2. Limit foods high in saturated fats to keep cholesterol in check. Unhealthy fats can be found in all fried foods, processed meats and some dairy. Whilst it is OK to eat healthy fats in moderation, too much unhealthy food can put a strain on the arteries and therefore put you at risk of heart disease. Swap saturated fats for better alternatives, lay off the cheese and biscuits and don’t over-indulge in puddings this Christmas!
3. Don’t eat late at night and go to sleep right after a heavy meal. This might disrupt your sleep patterns and your body needs a few hours to fully digest a meal to keep the digestive system in top form. You can aid digestion with green or peppermint tea and lots of leafy greens.
4. Alcohol affects the brain and contributes to depression in adults. Binging on alcohol brings some additional disadvantages such as dehydration, bloating, bad breath, spots, high blood pressure, liver disease – the list goes on. Research has also shown that the more alcohol we drink, the increased likelihood of unprotected sex, bringing further complications like sexually transmitted diseases and the possibility of an unwanted pregnancy. Make sure you drink in a safe environment, stick to the recommended unit allowance and avoid drinking alcohol daily throughout the holidays.
5. Curb the cigarettes. During the holidays, regular smokers smoke excessively and those who have the odd cigarette do so more often increasing the risks of heart disease and stroke. Try to cut down or quit this winter. Speak to your GP to get advice on the best ways to quit.
6. Continue to exercise – winter weather is not an excuse! By keeping moving, the risk of developing diabetes is cut as activity can affect blood glucose for as long as 48 hours. Get moving and it will keep you warm too!
7. Ensure that you have a flu vaccination in the early autumn. During the winter, our immune systems are lower than usual partly because of a reduced exposure to the sun and because winter flu viruses spread more easily between us as we are indoors. Pneumonia accounts for a large percentage of additional deaths in the winter. Protect yourself this winter.
8. Recognise social isolation. For many, Christmas time is a time for visiting family and friends and hosting and attending social events. For others, social isolation is a growing epidemic with emotional, mental and physical consequences. Anxiety and depression are more likely to be apparent at this time of year. If you feel you are at risk or know someone who is, get in touch with your GP.

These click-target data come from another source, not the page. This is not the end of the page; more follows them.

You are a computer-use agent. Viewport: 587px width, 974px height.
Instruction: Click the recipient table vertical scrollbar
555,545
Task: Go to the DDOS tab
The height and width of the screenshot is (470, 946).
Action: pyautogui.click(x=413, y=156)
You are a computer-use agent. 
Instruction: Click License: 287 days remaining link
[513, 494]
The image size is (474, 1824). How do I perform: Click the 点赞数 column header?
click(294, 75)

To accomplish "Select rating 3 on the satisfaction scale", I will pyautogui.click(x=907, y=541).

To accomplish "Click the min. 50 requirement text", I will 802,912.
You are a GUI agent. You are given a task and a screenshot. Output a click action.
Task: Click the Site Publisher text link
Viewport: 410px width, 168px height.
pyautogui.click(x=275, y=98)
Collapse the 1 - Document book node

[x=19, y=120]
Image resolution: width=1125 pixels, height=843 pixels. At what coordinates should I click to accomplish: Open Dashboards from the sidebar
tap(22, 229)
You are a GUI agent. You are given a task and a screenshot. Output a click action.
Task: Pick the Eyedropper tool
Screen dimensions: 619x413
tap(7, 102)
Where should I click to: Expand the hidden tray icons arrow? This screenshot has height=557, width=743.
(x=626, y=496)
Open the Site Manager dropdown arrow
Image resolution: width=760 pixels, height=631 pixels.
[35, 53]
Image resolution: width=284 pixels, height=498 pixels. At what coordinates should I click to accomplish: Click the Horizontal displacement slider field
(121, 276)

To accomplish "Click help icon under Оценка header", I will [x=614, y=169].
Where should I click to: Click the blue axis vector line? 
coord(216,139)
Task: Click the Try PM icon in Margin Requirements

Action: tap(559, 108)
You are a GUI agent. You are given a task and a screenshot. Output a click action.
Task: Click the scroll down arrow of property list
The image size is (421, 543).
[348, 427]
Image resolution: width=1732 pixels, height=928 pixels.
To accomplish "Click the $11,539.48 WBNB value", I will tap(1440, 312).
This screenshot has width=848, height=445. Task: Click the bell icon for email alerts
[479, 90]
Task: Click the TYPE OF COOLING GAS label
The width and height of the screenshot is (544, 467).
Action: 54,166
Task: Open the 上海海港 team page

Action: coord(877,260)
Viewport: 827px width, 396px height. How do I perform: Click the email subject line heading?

9. Don’t do too much. In December, we often spend too much money and cram in as many activities as possible to ensure everyone has a lovely festive time. Slow down. Prioritise so you don’t overdo things. Reduce your stress levels and get good amount of sleep. It is important to maintain the body’s routine. Poor sleep leads to stress and weight gain.
10. Stay hydrated. Drinking fluids, particularly water, is crucial to maintaining the function of every system in your body including your heart, brain, and muscles and staying healthy generally.